TEXT FOR ANALYSIS Start Marker

Ms. McCain joins Blueprint Medicines with over 20 years of biopharmaceutical industry experience. Most recently, Ms. McCain served as Senior Vice President and Head of Legal at Sanofi Genzyme, a global business unit of Sanofi. She became the General Counsel of Genzyme Corporation (“Genzyme”) after its acquisition by Sanofi in 2011. As Genzyme’s General Counsel, she oversaw all aspects of Genzyme’s legal department in the United States and Europe, including general corporate, commercial and intellectual property matters, and supported business development initiatives. Before Genzyme, Ms. McCain was an associate at Palmer & Dodge LLP. Ms. McCain received her B.A. in political science from the University of Pennsylvania and her J.D. from Columbia University School of Law, where she was recognized as a Harlan Fiske Stone Scholar.
“With preliminary data expected for three Phase 1 clinical trials by year-end, I am thrilled to join the team at this important stage of growth and development,” said Ms. McCain. “I believe Blueprint Medicines has the potential to make a difference in the lives of patients with cancer and other genomically defined diseases, and I am eager to contribute to the effort.”

TEXT FOR ANALYSIS End Marker

WHAT THIS EXERCISE ASKS:
1. Repeat the passage about Ms. McCain word for word, from "Ms. McCain joins" to "Fiske Stone Scholar.".
2. State whether each statement agrees with the passage about Ms. McCain, answering yes or no and quoting the words from the passage that decide it: (a) Ms. McCain was General Counsel of Genzyme before Sanofi acquired it; (b) Ms. McCain earned her J.D. at Columbia University School of Law; (c) preliminary data is expected for two Phase 1 clinical trials by year-end.

EXTRACTED MATERIAL Start Marker

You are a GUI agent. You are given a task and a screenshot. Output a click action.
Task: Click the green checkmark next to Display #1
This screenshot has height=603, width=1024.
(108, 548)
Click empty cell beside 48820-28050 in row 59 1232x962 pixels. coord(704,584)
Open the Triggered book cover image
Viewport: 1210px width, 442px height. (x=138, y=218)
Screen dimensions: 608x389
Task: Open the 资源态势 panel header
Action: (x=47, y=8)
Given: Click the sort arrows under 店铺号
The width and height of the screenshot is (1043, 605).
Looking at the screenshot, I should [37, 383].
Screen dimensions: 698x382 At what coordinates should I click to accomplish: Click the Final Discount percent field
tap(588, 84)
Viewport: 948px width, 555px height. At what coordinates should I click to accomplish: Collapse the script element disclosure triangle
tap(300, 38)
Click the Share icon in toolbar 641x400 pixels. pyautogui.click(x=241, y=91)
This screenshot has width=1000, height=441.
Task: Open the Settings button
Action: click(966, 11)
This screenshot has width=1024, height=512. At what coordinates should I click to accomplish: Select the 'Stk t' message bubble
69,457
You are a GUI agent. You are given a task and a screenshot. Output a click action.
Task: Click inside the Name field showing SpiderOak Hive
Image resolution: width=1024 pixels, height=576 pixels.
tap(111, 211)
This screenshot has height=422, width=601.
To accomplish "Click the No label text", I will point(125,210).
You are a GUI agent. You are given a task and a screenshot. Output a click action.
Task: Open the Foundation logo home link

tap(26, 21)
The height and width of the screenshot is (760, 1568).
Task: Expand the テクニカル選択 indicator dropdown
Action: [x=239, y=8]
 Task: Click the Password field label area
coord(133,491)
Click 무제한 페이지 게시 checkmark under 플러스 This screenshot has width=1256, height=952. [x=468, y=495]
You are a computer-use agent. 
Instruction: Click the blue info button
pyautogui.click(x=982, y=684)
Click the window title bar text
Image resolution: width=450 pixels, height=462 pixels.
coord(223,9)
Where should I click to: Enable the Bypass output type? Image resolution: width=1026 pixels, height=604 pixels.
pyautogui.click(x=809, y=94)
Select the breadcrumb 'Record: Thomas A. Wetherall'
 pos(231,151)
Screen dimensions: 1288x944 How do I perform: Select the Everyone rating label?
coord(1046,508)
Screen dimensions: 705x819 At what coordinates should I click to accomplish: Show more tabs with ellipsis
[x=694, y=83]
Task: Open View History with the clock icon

EXTRACTED MATERIAL End Marker

ANSWERS TO THE EXERCISE:
1.
Ms. McCain joins Blueprint Medicines with over 20 years of biopharmaceutical industry experience. Most recently, Ms. McCain served as Senior Vice President and Head of Legal at Sanofi Genzyme, a global business unit of Sanofi. She became the General Counsel of Genzyme Corporation (“Genzyme”) after its acquisition by Sanofi in 2011. As Genzyme’s General Counsel, she oversaw all aspects of Genzyme’s legal department in the United States and Europe, including general corporate, commercial and intellectual property matters, and supported business development initiatives. Before Genzyme, Ms. McCain was an associate at Palmer & Dodge LLP. Ms. McCain received her B.A. in political science from the University of Pennsylvania and her J.D. from Columbia University School of Law, where she was recognized as a Harlan Fiske Stone Scholar.

2.
(a) No: "She became the General Counsel of Genzyme Corporation (“Genzyme”) after its acquisition by Sanofi in 2011."
(b) Yes: "her J.D. from Columbia University School of Law"
(c) No: "With preliminary data expected for three Phase 1 clinical trials by year-end"